● Set task
Copy the lines below word for word, leaving out the pictures.

# Input start

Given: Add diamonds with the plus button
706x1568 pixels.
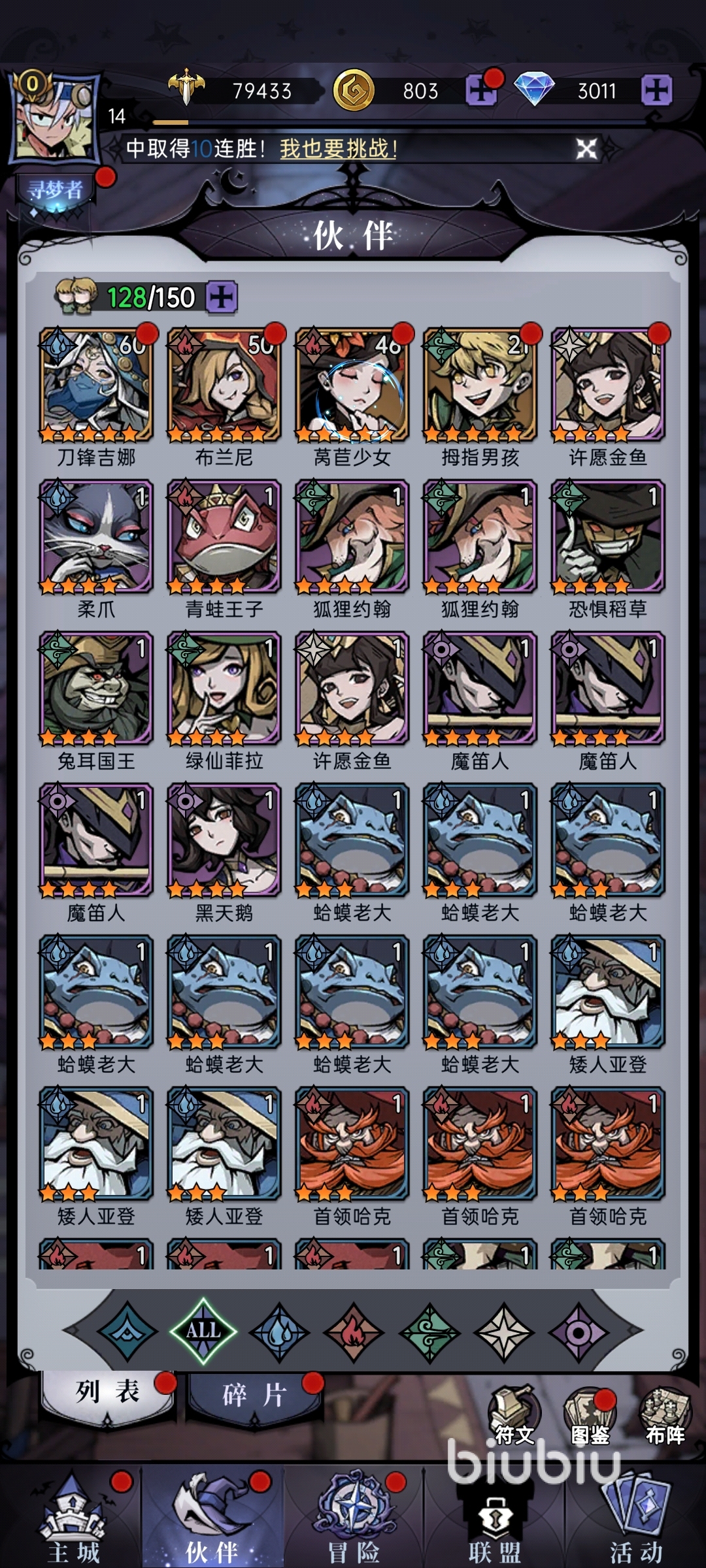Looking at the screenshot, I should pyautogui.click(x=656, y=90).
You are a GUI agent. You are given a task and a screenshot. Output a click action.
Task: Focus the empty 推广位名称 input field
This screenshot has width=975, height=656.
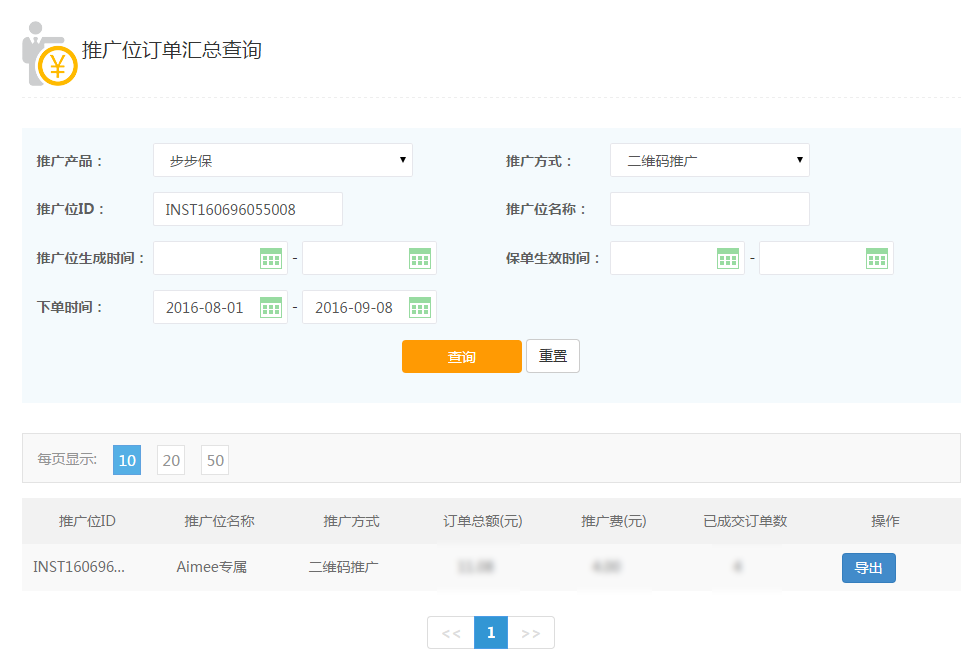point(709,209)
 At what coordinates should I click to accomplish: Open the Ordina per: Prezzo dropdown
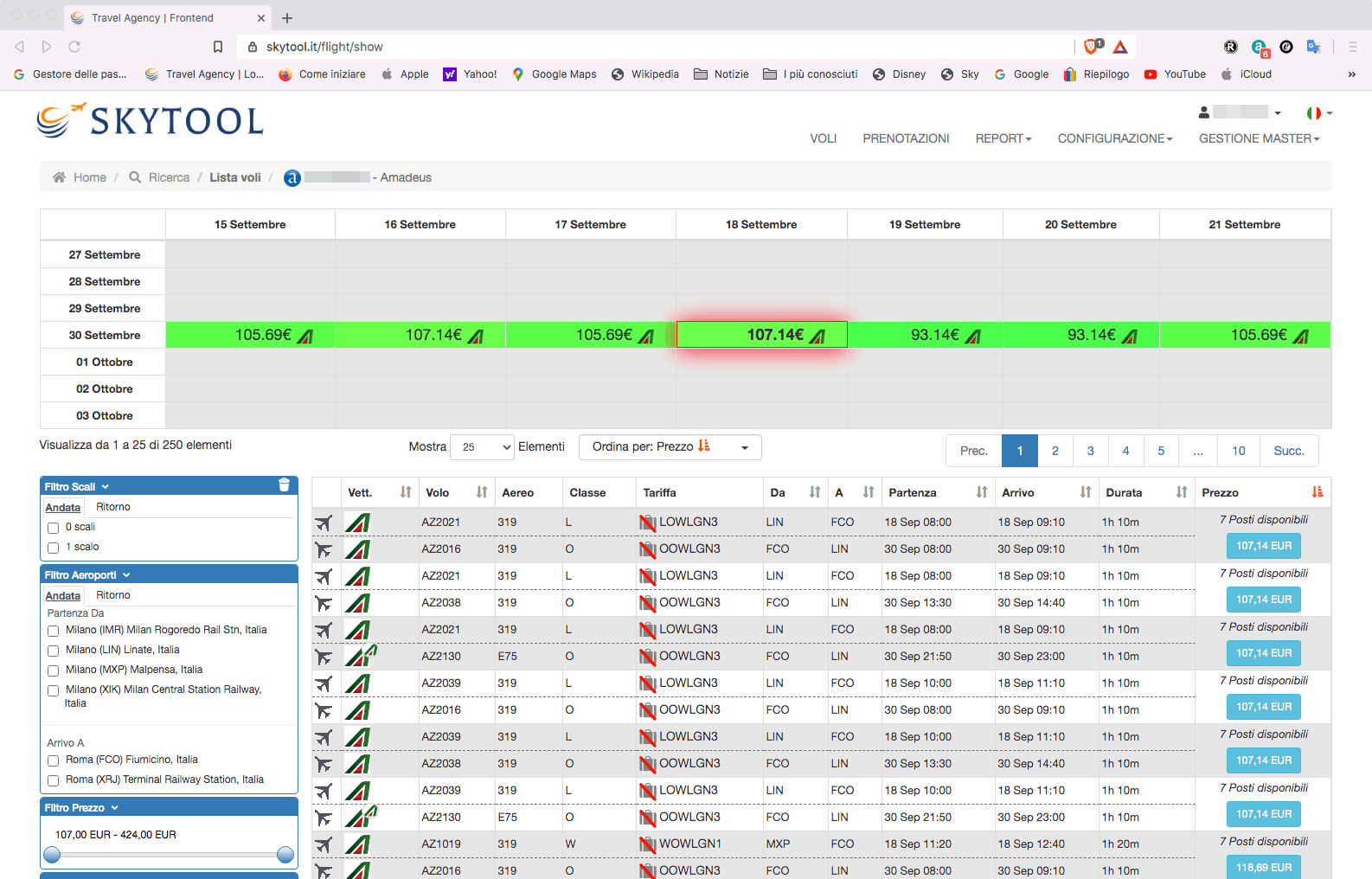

# Input end

● Correct answer
Given: Add diamonds with the plus button
706x1568 pixels.
Looking at the screenshot, I should pyautogui.click(x=656, y=90).
You are a GUI agent. You are given a task and a screenshot. Output a click action.
Task: Focus the empty 推广位名称 input field
This screenshot has width=975, height=656.
point(709,209)
 At what coordinates should I click to accomplish: Open the Ordina per: Prezzo dropdown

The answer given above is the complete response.